When you visit the Mourant Café to have some breakfast or grab some lunch, you are almost always greeted by the smiling face of Patrick Vallejo, the lead cook for UAS asking: “What’s for lunch?”
By: Mallory Millay
Vallejo, who has been a cook at UAS for well over 13 years, definitely enjoys his job. “I love my job. I love being down here cooking. It’s never boring like you would think. I love working and cooking for the students because they are always different. When it does get boring something exciting always happens: the fire alarm goes off; the power goes out. You know I’m waiting for someone to go streaking or something! Nobody has!”
Vallejo does so well at his job and enjoys being in the kitchen so much he recently turned down the job as general manager of campus dining services. “They asked if I wanted it (the job) and I was like ‘I don’t know! I don’t know!’ I really like being down here and cooking. It’s never boring. I’m not at a desk. I can’t work at a desk; that’s why I can’t work up there. I mean, I never learned typing in school. I tried to, but it wasn’t required in high school. “
Originally from Seattle Wash., Vallejo grew up in Oregon. After his sister moved to Alaska and married a man in the Coast Guard, Vallejo came to Juneau and visited them during the summer when he was about 13-years-old.
Later when his brother-in-law went on to open a Chinese food restaurant, Vallejo began helping in the kitchen, which might have got him into cooking. That’s up for debate however because as Vallejo put it, “I was only 13 at the time so I wasn’t really thinking. I was like, ‘I hate this stuff! I don’t want to work. I just want to be rich!’ You never think about being something or working hard when you are 13.”

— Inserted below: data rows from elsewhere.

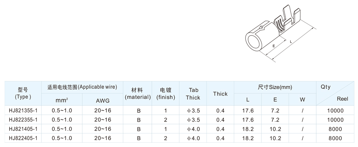
Task: Click the φ4.0 value for HJ821405-1
Action: [193, 128]
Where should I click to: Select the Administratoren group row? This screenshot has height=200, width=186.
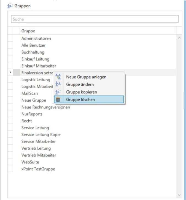tap(36, 38)
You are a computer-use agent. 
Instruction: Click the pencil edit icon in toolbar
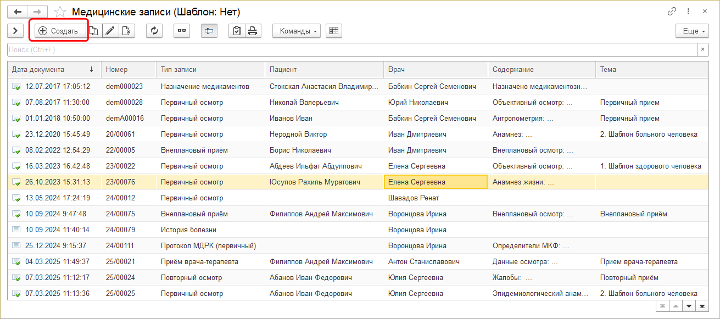110,31
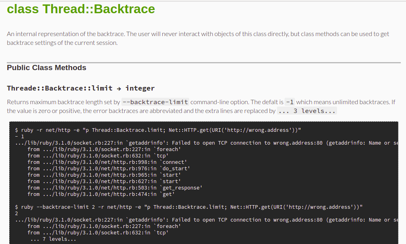Click the 'connect' line in http.rb:998

107,162

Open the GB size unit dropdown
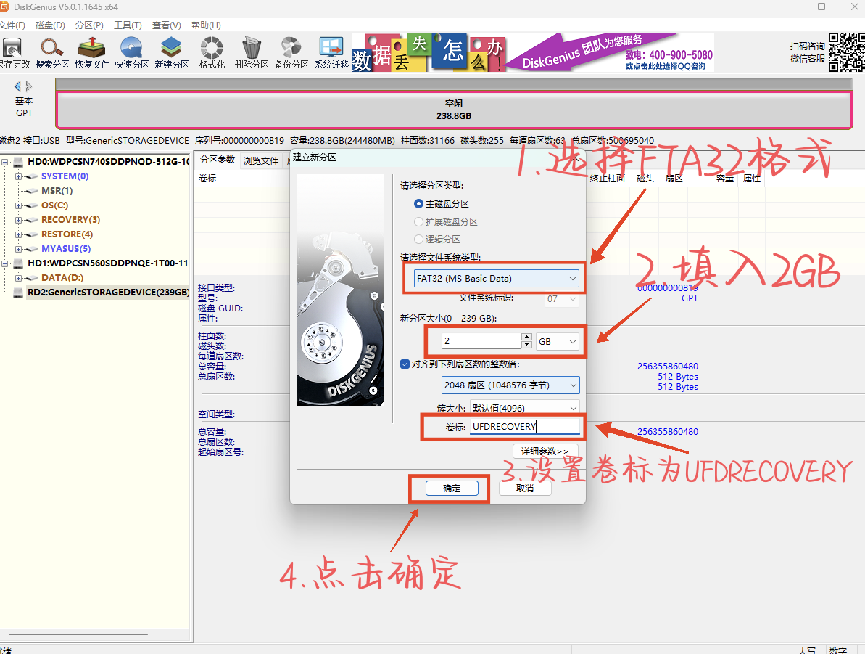coord(558,341)
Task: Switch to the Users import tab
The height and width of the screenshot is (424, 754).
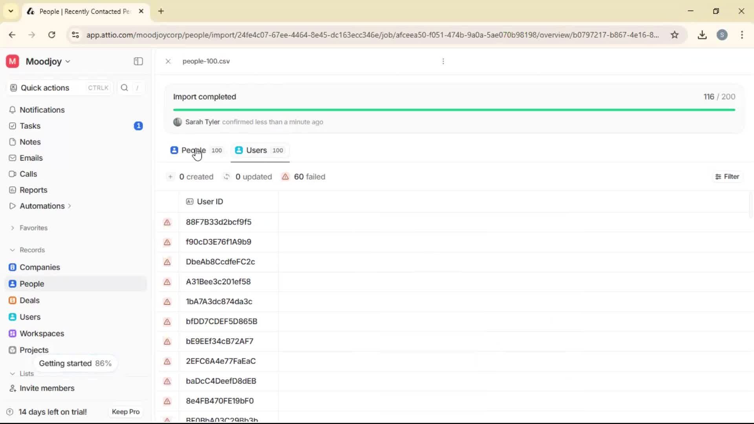Action: coord(256,150)
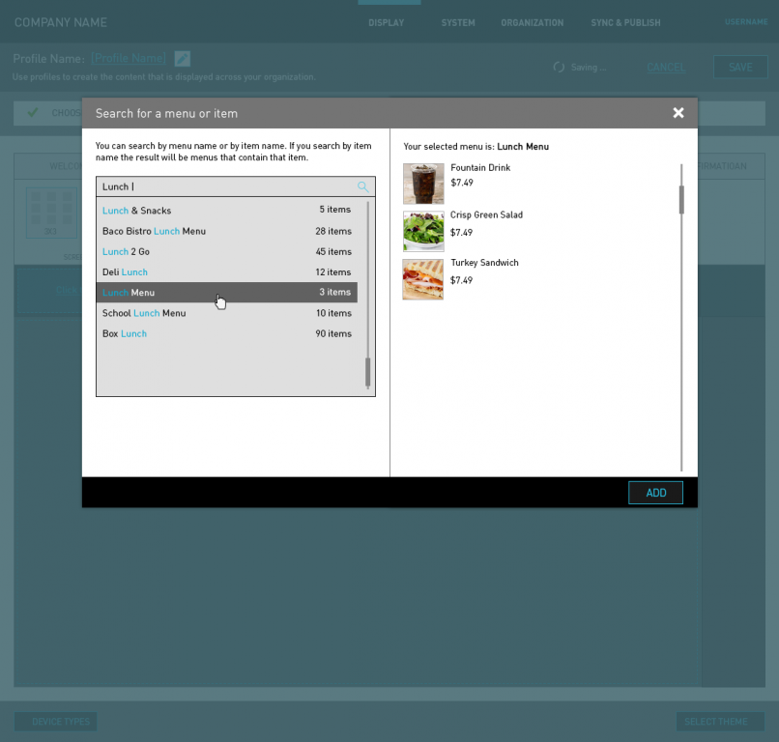Click the Crisp Green Salad thumbnail
Screen dimensions: 779x742
tap(423, 231)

After high school Vallejo joined the army where he was stationed in Fort Louis, Wash. “I knew I wanted to join the army just to get out of the small town I grew up in. I wasn’t in any wars. I was in the disco wars in the ‘70s. So I stayed in the United States.”
When Vallejo got out of the army, he wasn’t sure which direction to take next. “I got out of the army and then I didn’t know what else to do. I was still a punk.”
Later the he was given the opportunity to go to Alaska to help out a relative who had just suffered a stroke. “I had just gotten out of the army so everyone was like ‘Pat’s not doing anything, he’s just hanging out, send Pat up to Alaska. He can cook and chauffer and everything.’ I didn’t care. As long as they were going to pay me I’d go. So I came up and started helping out. Then I started living here. I started getting real jobs and making more money. You want your own place. Juneau is a nice place.”
And Juneau is where Vallejo decided to stay. Living here with his energetic black lab Keet, Vallejo’s only complaint is about the lousy summers occurring over the last few years. “I can never forget hot days growing up in Oregon and just running down to a creek or a river and not hesitating, just jumping in. The water wasn’t cold and you wanted to be cold anyway. I mean, what do you do in the summer here? Put on your raincoat and it’s foggy like last summer.”
Winters seem to suit Vallejo best here in Juneau. Snowshoeing and cross-country on occasion skiing are his favorite pastimes during the winter.
Vallejo intends on remaining the head cook and making people’s days better with the simple joys of food.
“When people ask me how long I’ve been working here and I tell them, it doesn’t really even seem that long. When the students come back from 10 years ago and bring their kids and their kids bring their kids, it’s crazy. Students come in and say ‘Oh you made my day! You made macaroni and cheese!’ You see that’s not hard. That’s what it takes (to make people feel good) and that’s when I realized I don’t want to be stuck in the office. Life’s too short to be stuck in the office.”